IMI nas barragens: "Não foi decisão arbitral que mudou posição do Fisco, foi exatamente o contrário"
O governo decidiu obrigar o fisco a cobrar IMI nas barragens. Opção de não cobrar imposto não vem, afinal, de uma decisão do CAAD (Centro de Arbitragem Administrativa).
O governo anunciou na semana passada que vai obrigar o fisco a cobrar IMI nas barragens, depois de as Finanças terem alterado a sua posição quanto à cobrança em 2016, supostamente após uma sentença em sentido contrário do Centro de Arbitragem Administrativa (CAAD). Terá sido, porém, não a decisão do CAAD mas um parecer da Agência Portuguesa do Ambiente (APA) o que esteve na origem da alteração de visão das Finanças no caso que envolvia a EDP. A APA defendia que as barragens são bens do domínio público, levando o Fisco a assumir que estes imóveis não estariam sujeitos a imposto.

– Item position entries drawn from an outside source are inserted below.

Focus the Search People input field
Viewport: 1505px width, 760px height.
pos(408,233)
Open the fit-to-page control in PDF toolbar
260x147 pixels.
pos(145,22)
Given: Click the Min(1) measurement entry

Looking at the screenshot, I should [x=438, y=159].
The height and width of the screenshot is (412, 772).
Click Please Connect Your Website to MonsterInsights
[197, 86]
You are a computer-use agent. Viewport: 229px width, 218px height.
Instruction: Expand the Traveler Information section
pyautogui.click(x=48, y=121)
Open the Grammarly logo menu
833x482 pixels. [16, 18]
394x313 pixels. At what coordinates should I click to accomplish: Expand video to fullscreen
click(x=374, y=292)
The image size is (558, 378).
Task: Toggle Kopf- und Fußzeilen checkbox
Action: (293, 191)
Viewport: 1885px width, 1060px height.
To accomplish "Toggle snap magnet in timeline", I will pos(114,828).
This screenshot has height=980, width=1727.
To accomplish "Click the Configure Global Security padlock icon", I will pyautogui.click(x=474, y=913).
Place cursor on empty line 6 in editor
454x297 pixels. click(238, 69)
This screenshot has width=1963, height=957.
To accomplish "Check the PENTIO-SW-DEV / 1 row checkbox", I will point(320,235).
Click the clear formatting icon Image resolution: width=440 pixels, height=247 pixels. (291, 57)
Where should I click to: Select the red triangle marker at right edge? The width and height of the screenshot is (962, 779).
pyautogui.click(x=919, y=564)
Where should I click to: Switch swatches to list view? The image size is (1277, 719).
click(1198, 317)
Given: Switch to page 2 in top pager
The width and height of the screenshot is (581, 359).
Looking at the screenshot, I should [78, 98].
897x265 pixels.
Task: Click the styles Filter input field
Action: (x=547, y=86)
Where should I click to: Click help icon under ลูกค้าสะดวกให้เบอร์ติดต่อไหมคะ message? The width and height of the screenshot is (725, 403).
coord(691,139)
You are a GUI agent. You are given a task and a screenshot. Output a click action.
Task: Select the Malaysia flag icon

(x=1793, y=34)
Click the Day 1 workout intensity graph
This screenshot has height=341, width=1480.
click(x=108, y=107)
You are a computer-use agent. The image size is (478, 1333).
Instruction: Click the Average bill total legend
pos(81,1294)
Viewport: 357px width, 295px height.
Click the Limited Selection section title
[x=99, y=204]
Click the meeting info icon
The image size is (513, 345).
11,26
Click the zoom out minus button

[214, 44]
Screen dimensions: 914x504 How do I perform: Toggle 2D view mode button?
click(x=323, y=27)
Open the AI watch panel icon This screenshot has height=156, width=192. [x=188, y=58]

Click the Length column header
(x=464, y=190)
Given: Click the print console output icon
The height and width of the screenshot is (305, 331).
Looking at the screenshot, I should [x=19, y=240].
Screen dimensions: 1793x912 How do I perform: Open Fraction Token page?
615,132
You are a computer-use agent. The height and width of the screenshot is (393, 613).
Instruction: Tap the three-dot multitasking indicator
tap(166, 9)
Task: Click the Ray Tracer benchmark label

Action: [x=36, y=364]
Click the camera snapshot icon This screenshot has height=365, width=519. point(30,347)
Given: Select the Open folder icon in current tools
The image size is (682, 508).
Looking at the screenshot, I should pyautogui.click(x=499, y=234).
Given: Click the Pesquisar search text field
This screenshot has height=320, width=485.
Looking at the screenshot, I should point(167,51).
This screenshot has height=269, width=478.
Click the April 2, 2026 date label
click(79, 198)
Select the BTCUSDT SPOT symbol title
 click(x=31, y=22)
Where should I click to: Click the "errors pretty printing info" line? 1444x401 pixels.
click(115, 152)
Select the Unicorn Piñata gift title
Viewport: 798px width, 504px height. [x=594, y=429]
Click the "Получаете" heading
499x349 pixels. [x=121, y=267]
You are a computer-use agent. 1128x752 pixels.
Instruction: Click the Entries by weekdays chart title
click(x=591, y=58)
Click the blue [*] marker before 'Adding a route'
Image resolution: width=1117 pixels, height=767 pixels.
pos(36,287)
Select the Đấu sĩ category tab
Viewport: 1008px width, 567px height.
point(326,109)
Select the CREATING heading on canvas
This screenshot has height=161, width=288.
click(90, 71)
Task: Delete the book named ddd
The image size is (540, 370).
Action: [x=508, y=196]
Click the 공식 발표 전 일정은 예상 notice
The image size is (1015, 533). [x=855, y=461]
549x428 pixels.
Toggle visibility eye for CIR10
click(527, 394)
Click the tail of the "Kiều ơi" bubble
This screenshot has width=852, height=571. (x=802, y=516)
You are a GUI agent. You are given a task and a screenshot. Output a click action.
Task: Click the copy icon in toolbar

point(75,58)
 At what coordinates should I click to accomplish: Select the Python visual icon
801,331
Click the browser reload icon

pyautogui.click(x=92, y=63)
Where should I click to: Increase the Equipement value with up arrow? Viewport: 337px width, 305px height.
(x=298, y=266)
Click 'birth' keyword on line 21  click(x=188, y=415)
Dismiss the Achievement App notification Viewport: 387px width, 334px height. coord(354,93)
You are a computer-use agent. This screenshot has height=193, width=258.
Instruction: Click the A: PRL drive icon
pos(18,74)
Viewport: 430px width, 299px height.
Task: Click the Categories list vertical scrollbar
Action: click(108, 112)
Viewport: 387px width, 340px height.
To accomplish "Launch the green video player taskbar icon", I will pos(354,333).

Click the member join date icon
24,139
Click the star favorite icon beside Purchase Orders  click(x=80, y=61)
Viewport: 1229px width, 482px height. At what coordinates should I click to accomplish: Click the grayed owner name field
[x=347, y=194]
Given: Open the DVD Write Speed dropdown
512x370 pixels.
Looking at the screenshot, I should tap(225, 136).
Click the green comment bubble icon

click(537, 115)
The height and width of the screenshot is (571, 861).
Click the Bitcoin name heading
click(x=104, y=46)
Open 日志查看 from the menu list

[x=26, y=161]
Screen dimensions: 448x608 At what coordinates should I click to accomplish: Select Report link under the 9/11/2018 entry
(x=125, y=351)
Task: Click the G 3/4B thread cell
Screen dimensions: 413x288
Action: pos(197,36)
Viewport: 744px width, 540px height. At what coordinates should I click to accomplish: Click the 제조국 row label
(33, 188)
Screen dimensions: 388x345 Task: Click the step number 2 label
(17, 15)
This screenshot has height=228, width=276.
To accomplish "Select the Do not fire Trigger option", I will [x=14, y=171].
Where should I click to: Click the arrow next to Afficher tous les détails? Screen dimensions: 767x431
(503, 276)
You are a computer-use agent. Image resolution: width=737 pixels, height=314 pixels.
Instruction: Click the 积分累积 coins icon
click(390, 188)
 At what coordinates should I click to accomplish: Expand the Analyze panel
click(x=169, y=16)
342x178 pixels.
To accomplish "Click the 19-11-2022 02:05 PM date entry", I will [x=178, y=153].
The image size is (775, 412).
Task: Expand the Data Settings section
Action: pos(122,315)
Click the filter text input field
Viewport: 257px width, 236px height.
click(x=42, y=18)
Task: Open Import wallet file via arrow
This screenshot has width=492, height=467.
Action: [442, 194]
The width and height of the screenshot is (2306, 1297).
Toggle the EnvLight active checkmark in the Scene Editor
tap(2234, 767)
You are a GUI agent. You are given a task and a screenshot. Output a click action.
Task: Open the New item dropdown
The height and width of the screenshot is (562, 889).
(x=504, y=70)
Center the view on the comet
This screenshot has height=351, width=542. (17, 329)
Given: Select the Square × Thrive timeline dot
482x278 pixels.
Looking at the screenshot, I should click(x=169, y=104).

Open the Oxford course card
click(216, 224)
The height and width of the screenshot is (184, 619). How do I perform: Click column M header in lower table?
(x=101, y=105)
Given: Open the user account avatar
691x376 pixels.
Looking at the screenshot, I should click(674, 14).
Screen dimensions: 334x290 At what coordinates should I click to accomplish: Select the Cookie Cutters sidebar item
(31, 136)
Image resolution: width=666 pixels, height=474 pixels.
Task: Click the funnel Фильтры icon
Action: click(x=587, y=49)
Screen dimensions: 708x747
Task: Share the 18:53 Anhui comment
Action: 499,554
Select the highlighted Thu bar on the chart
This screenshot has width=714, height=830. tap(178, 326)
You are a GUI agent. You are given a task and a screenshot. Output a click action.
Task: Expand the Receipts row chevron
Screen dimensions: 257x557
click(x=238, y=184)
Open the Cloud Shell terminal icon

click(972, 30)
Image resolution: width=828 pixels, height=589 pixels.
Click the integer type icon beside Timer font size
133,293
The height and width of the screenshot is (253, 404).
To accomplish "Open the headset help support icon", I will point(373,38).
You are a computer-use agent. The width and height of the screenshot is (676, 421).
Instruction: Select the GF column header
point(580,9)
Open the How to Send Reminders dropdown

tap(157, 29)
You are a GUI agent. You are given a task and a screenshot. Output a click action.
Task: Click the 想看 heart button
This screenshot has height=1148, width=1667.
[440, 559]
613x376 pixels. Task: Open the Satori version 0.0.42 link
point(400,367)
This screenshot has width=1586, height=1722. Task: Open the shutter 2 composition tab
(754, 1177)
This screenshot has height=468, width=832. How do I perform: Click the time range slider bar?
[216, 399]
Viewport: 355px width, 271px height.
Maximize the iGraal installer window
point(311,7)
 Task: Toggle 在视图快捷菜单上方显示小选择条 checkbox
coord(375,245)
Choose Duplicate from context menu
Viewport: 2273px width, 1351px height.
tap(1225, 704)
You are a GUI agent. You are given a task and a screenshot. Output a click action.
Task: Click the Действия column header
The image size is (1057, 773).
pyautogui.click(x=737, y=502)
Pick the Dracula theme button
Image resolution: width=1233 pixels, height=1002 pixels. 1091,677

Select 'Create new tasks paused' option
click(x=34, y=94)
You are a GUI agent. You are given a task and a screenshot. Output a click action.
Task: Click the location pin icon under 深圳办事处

E esse mesmo parecer da APA - e entendimento das Finanças - é que esteve na origem da decisão arbitral, esclarece Nuno Villa-Lobos, presidente do CAAD. Que vinca que o processo foi o inverso do que se diz: o Fisco considerou que devia ser a APA a dizer o que entendia e esta entendeu que não devia haver lugar a cobrança.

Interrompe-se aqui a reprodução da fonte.